Q: eToys and MicroStrategy both announced they sold death spirals. What
happened?
A: In the case of eToys and MicroStrategy, you had two companies which
couldn't raise capital elsewhere. MicroStrategy's stock was overvalued,
and, in both cases, the stocks came down dramatically after the
convertible issuances. However, keep in mind [that] in neither case did
the death-spiral convertible have anything to do with the stock prices
coming down as dramatically as they did. eToys was going out of business.
MicroStrategy had accounting problems before the death spiral.
Q: Who invests in PIPEs?
A: It varies. We see a lot of public mutual-fund companies with name
brands like Franklin Templeton, Fidelity, and AIM Funds. We also see
private-equity funds participating as well.
Q: What is the upside of a PIPE vs. a secondary offering?

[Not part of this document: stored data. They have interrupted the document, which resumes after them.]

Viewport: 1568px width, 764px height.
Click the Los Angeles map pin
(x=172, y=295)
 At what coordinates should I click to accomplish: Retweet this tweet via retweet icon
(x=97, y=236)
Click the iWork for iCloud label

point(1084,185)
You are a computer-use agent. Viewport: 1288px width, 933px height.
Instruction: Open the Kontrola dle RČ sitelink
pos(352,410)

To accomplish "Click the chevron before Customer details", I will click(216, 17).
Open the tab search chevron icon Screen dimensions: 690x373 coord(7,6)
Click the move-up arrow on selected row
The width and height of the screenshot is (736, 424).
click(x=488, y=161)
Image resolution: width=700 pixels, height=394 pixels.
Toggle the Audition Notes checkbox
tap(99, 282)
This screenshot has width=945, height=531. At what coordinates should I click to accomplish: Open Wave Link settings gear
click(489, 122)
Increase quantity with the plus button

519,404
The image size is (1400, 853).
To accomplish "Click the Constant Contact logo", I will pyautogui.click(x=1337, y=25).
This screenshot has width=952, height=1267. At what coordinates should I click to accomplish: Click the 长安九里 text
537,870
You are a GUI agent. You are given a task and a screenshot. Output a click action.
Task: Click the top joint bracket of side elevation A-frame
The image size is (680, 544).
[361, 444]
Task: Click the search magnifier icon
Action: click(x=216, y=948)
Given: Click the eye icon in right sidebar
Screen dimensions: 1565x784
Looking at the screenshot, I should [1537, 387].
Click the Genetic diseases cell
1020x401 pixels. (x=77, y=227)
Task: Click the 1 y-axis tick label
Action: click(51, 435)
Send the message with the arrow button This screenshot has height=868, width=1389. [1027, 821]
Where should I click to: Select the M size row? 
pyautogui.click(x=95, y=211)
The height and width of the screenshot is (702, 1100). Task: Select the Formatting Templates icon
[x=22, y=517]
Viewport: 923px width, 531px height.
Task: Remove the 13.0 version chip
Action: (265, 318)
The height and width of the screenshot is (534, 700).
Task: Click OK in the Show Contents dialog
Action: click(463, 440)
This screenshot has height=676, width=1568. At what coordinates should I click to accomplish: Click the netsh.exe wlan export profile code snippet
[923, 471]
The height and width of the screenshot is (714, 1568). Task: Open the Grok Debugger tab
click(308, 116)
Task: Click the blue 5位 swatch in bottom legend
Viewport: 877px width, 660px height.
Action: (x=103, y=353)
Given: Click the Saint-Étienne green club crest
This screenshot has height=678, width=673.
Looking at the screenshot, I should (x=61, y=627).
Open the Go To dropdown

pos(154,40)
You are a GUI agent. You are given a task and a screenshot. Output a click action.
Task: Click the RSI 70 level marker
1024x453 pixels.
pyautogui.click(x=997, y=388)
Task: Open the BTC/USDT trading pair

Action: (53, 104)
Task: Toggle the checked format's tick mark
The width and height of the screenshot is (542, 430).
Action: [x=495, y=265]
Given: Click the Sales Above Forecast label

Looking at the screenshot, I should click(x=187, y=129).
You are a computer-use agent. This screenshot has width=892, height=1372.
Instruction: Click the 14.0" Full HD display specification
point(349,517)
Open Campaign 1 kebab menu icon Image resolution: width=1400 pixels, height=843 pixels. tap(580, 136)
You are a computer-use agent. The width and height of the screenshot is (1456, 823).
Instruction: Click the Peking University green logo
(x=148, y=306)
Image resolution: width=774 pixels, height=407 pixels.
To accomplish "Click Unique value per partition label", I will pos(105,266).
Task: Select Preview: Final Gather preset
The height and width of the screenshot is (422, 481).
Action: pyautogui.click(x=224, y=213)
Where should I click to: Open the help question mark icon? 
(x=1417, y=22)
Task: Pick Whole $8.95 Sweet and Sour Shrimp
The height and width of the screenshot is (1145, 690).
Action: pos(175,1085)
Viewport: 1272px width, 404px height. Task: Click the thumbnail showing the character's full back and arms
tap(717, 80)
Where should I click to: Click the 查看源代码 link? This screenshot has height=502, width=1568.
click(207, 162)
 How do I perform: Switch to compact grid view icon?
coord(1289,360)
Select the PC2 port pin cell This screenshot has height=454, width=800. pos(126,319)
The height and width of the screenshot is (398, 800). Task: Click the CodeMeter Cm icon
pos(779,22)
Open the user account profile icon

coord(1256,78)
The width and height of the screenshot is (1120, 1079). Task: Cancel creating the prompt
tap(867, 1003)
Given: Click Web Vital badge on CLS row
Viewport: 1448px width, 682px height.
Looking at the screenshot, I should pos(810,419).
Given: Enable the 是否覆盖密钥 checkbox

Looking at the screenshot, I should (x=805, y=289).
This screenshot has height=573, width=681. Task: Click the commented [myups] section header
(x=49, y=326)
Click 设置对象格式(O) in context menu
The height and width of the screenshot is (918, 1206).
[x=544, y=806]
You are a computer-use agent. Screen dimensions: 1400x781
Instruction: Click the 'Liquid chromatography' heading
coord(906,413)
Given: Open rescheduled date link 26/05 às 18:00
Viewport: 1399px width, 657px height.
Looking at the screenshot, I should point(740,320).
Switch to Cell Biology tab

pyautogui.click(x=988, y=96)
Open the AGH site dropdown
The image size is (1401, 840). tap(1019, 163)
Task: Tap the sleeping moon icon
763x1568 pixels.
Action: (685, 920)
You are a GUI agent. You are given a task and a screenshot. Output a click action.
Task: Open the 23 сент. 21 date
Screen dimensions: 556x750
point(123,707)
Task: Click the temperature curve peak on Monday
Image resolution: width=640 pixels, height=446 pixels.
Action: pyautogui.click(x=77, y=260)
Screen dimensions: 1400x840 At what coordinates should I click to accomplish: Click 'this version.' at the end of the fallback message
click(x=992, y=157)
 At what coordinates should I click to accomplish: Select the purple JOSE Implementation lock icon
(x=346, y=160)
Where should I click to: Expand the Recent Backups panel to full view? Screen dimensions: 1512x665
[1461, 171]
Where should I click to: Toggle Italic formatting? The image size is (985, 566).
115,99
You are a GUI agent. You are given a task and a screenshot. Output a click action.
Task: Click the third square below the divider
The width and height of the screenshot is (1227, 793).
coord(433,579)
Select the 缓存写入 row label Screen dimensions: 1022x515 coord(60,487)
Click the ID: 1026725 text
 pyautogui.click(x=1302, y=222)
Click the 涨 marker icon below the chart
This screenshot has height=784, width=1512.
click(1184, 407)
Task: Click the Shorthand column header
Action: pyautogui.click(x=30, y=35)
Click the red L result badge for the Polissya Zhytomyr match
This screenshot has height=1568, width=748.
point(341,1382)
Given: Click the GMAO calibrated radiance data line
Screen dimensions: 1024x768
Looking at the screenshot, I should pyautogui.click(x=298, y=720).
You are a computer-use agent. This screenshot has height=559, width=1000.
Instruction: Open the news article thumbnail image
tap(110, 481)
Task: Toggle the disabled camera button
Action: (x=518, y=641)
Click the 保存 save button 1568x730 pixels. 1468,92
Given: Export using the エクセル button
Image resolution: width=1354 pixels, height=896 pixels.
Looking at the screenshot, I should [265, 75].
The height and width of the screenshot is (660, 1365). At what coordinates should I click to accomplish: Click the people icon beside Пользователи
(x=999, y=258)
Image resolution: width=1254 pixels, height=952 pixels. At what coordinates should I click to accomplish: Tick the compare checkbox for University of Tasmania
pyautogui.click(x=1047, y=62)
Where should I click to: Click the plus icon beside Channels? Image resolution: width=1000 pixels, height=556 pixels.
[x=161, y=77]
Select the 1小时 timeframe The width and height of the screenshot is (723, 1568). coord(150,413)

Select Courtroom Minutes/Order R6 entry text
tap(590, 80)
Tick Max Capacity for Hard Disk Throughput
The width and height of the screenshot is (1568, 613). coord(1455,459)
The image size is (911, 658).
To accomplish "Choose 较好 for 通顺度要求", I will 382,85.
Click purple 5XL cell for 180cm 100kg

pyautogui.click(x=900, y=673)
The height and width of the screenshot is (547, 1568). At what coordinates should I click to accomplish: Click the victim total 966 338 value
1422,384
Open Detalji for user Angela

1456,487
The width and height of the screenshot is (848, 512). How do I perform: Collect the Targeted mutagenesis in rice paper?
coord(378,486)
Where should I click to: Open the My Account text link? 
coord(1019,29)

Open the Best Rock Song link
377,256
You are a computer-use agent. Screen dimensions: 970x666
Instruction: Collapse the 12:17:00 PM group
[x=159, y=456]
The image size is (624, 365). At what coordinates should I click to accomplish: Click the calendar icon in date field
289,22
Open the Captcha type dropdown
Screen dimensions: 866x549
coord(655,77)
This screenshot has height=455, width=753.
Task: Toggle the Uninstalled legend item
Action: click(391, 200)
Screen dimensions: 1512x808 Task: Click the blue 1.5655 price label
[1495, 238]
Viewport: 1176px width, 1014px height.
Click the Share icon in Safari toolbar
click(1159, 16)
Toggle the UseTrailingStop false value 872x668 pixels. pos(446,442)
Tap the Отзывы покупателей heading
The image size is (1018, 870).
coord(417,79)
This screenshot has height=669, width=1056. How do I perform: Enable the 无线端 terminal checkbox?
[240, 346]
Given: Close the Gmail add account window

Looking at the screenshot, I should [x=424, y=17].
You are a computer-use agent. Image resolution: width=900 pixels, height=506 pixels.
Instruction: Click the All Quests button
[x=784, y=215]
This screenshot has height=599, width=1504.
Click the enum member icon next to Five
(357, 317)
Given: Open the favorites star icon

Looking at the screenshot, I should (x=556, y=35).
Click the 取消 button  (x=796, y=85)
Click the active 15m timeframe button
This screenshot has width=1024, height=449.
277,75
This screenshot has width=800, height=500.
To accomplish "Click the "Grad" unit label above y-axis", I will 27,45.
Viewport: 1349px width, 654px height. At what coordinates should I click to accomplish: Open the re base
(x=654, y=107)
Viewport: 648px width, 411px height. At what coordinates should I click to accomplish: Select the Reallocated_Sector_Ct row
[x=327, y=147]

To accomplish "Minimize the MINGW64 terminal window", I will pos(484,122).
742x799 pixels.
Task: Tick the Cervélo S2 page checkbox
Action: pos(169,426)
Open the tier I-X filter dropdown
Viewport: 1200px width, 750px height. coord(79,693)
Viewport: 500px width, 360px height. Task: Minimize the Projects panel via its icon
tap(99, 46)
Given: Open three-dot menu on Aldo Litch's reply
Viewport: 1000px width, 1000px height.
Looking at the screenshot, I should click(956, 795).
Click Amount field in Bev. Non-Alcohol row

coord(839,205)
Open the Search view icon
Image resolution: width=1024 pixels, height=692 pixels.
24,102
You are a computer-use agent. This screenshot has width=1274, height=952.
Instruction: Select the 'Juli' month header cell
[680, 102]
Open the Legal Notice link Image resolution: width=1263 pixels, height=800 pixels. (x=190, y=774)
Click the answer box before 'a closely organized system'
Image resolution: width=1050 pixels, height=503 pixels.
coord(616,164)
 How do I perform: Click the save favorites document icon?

A: Usually there is significant time and cost savings in a PIPE. Both
PIPEs and secondaries are typically offered at a 10% to 15% discount to
the stock price. However, when companies sell a PIPE there are usually
smaller underwriter fees. Plus, you don't have all the accounting and
legal fees associated with a secondary because the security is being
offered privately.
Q: What is the average PIPE size?
A: The average deal size is $12 million.
Q: What happens when the capital markets open up again? Will PIPEs go
by the wayside?
A: If companies have an opportunity to do a secondary, they probably
will go that route. But for smaller transactions, say under $100 million,
you can still sell securities at a good price, efficiently and without a
lot of management time or cost, through a PIPE transaction. I think we've
seen this become a legitimate source of investment capital.